**** Given data

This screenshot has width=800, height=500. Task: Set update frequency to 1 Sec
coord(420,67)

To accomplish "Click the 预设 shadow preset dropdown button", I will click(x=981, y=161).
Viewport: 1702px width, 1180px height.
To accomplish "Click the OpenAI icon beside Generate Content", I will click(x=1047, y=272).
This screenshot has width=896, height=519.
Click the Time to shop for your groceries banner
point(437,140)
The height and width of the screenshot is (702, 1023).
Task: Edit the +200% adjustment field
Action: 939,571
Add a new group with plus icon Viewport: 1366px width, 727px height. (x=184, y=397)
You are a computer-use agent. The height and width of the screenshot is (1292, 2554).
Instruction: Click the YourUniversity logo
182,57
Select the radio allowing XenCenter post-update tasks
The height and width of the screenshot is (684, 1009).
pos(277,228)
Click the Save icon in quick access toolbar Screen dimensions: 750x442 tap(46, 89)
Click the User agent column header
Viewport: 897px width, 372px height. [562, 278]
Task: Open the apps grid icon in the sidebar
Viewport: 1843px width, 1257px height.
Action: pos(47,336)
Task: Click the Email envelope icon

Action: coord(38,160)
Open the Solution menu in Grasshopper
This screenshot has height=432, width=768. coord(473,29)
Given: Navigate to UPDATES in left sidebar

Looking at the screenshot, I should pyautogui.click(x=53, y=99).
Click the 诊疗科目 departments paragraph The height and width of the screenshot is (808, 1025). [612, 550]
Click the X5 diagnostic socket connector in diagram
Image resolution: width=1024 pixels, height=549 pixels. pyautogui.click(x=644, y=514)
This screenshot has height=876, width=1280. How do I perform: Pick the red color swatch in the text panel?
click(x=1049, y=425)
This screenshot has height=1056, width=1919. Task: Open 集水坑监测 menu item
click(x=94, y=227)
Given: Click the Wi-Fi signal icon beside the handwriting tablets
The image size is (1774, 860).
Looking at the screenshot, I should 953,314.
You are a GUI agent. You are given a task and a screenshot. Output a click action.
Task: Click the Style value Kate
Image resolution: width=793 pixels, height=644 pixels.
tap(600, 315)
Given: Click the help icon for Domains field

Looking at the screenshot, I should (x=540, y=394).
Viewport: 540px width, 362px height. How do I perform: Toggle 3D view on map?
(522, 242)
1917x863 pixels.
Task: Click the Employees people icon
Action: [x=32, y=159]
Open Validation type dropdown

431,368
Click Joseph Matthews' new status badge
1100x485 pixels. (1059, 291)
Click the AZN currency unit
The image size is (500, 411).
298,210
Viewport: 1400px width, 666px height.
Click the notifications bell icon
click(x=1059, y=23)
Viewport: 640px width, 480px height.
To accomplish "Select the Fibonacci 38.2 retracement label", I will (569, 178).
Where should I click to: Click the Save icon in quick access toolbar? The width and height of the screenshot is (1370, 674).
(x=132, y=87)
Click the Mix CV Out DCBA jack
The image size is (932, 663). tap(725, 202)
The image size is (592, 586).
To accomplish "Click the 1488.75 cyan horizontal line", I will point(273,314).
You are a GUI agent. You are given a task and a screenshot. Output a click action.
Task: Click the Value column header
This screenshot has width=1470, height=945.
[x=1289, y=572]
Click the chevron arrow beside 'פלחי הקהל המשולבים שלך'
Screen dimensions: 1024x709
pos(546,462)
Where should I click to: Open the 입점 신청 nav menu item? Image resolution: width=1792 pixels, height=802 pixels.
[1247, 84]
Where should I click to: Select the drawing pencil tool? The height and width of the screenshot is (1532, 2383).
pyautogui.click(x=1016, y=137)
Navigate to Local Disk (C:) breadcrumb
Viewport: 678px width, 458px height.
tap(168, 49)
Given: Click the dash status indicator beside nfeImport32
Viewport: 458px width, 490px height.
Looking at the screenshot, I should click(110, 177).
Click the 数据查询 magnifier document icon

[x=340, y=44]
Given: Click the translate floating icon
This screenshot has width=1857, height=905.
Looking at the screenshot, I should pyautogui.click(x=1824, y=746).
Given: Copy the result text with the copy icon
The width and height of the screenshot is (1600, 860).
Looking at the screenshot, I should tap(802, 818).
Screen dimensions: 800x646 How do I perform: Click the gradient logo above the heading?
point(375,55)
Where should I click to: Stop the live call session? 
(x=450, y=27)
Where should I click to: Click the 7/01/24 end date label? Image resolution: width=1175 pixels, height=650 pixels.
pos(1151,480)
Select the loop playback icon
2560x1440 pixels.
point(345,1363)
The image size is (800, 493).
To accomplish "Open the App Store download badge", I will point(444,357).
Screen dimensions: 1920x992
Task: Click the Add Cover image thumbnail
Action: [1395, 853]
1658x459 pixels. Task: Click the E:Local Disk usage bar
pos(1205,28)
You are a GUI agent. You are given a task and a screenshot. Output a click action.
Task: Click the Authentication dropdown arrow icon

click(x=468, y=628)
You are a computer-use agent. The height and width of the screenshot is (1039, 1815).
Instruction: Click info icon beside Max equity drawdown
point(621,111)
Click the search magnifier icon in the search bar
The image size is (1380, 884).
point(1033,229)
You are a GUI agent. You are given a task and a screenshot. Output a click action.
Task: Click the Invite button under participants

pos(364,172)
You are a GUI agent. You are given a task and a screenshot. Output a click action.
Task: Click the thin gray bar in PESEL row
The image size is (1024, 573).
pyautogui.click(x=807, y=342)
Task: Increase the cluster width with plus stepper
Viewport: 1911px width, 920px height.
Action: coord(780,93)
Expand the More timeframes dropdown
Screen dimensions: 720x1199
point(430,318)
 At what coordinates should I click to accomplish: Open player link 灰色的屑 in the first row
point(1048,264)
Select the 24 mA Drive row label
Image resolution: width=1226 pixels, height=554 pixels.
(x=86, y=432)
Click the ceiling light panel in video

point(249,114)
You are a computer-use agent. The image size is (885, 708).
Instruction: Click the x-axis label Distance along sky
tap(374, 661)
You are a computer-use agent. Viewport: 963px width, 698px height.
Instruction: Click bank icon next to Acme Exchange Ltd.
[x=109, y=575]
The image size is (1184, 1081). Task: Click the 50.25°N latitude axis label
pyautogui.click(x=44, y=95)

********

> _Exercise directions_: Exactly as they appear above, print all the entries.

> _Task response_:
This screenshot has width=800, height=500. Task: Set update frequency to 1 Sec
coord(420,67)

To accomplish "Click the 预设 shadow preset dropdown button", I will click(x=981, y=161).
Viewport: 1702px width, 1180px height.
To accomplish "Click the OpenAI icon beside Generate Content", I will click(x=1047, y=272).
This screenshot has width=896, height=519.
Click the Time to shop for your groceries banner
point(437,140)
The height and width of the screenshot is (702, 1023).
Task: Edit the +200% adjustment field
Action: 939,571
Add a new group with plus icon Viewport: 1366px width, 727px height. (x=184, y=397)
You are a computer-use agent. The height and width of the screenshot is (1292, 2554).
Instruction: Click the YourUniversity logo
182,57
Select the radio allowing XenCenter post-update tasks
The height and width of the screenshot is (684, 1009).
pos(277,228)
Click the Save icon in quick access toolbar Screen dimensions: 750x442 tap(46, 89)
Click the User agent column header
Viewport: 897px width, 372px height. [562, 278]
Task: Open the apps grid icon in the sidebar
Viewport: 1843px width, 1257px height.
Action: pos(47,336)
Task: Click the Email envelope icon

Action: coord(38,160)
Open the Solution menu in Grasshopper
This screenshot has height=432, width=768. coord(473,29)
Given: Navigate to UPDATES in left sidebar

Looking at the screenshot, I should pyautogui.click(x=53, y=99).
Click the 诊疗科目 departments paragraph The height and width of the screenshot is (808, 1025). [612, 550]
Click the X5 diagnostic socket connector in diagram
Image resolution: width=1024 pixels, height=549 pixels. pyautogui.click(x=644, y=514)
This screenshot has height=876, width=1280. How do I perform: Pick the red color swatch in the text panel?
click(x=1049, y=425)
This screenshot has height=1056, width=1919. Task: Open 集水坑监测 menu item
click(x=94, y=227)
Given: Click the Wi-Fi signal icon beside the handwriting tablets
The image size is (1774, 860).
Looking at the screenshot, I should 953,314.
You are a GUI agent. You are given a task and a screenshot. Output a click action.
Task: Click the Style value Kate
Image resolution: width=793 pixels, height=644 pixels.
tap(600, 315)
Given: Click the help icon for Domains field

Looking at the screenshot, I should (x=540, y=394).
Viewport: 540px width, 362px height. How do I perform: Toggle 3D view on map?
(522, 242)
1917x863 pixels.
Task: Click the Employees people icon
Action: [x=32, y=159]
Open Validation type dropdown

431,368
Click Joseph Matthews' new status badge
1100x485 pixels. (1059, 291)
Click the AZN currency unit
The image size is (500, 411).
298,210
Viewport: 1400px width, 666px height.
Click the notifications bell icon
click(x=1059, y=23)
Viewport: 640px width, 480px height.
To accomplish "Select the Fibonacci 38.2 retracement label", I will (569, 178).
Where should I click to: Click the Save icon in quick access toolbar? The width and height of the screenshot is (1370, 674).
(x=132, y=87)
Click the Mix CV Out DCBA jack
The image size is (932, 663). tap(725, 202)
The image size is (592, 586).
To accomplish "Click the 1488.75 cyan horizontal line", I will point(273,314).
You are a GUI agent. You are given a task and a screenshot. Output a click action.
Task: Click the Value column header
This screenshot has width=1470, height=945.
[x=1289, y=572]
Click the chevron arrow beside 'פלחי הקהל המשולבים שלך'
Screen dimensions: 1024x709
pos(546,462)
Where should I click to: Open the 입점 신청 nav menu item? Image resolution: width=1792 pixels, height=802 pixels.
[1247, 84]
Where should I click to: Select the drawing pencil tool? The height and width of the screenshot is (1532, 2383).
pyautogui.click(x=1016, y=137)
Navigate to Local Disk (C:) breadcrumb
Viewport: 678px width, 458px height.
tap(168, 49)
Given: Click the dash status indicator beside nfeImport32
Viewport: 458px width, 490px height.
Looking at the screenshot, I should click(110, 177).
Click the 数据查询 magnifier document icon

[x=340, y=44]
Given: Click the translate floating icon
This screenshot has width=1857, height=905.
Looking at the screenshot, I should pyautogui.click(x=1824, y=746).
Given: Copy the result text with the copy icon
The width and height of the screenshot is (1600, 860).
Looking at the screenshot, I should tap(802, 818).
Screen dimensions: 800x646 How do I perform: Click the gradient logo above the heading?
point(375,55)
Where should I click to: Stop the live call session? 
(x=450, y=27)
Where should I click to: Click the 7/01/24 end date label? Image resolution: width=1175 pixels, height=650 pixels.
pos(1151,480)
Select the loop playback icon
2560x1440 pixels.
point(345,1363)
The image size is (800, 493).
To accomplish "Open the App Store download badge", I will point(444,357).
Screen dimensions: 1920x992
Task: Click the Add Cover image thumbnail
Action: [1395, 853]
1658x459 pixels. Task: Click the E:Local Disk usage bar
pos(1205,28)
You are a GUI agent. You are given a task and a screenshot. Output a click action.
Task: Click the Authentication dropdown arrow icon

click(x=468, y=628)
You are a computer-use agent. The height and width of the screenshot is (1039, 1815).
Instruction: Click info icon beside Max equity drawdown
point(621,111)
Click the search magnifier icon in the search bar
The image size is (1380, 884).
point(1033,229)
You are a GUI agent. You are given a task and a screenshot. Output a click action.
Task: Click the Invite button under participants

pos(364,172)
You are a GUI agent. You are given a task and a screenshot. Output a click action.
Task: Click the thin gray bar in PESEL row
The image size is (1024, 573).
pyautogui.click(x=807, y=342)
Task: Increase the cluster width with plus stepper
Viewport: 1911px width, 920px height.
Action: coord(780,93)
Expand the More timeframes dropdown
Screen dimensions: 720x1199
point(430,318)
 At what coordinates should I click to accomplish: Open player link 灰色的屑 in the first row
point(1048,264)
Select the 24 mA Drive row label
Image resolution: width=1226 pixels, height=554 pixels.
(x=86, y=432)
Click the ceiling light panel in video

point(249,114)
You are a computer-use agent. The image size is (885, 708).
Instruction: Click the x-axis label Distance along sky
tap(374, 661)
You are a computer-use agent. Viewport: 963px width, 698px height.
Instruction: Click bank icon next to Acme Exchange Ltd.
[x=109, y=575]
The image size is (1184, 1081). Task: Click the 50.25°N latitude axis label
pyautogui.click(x=44, y=95)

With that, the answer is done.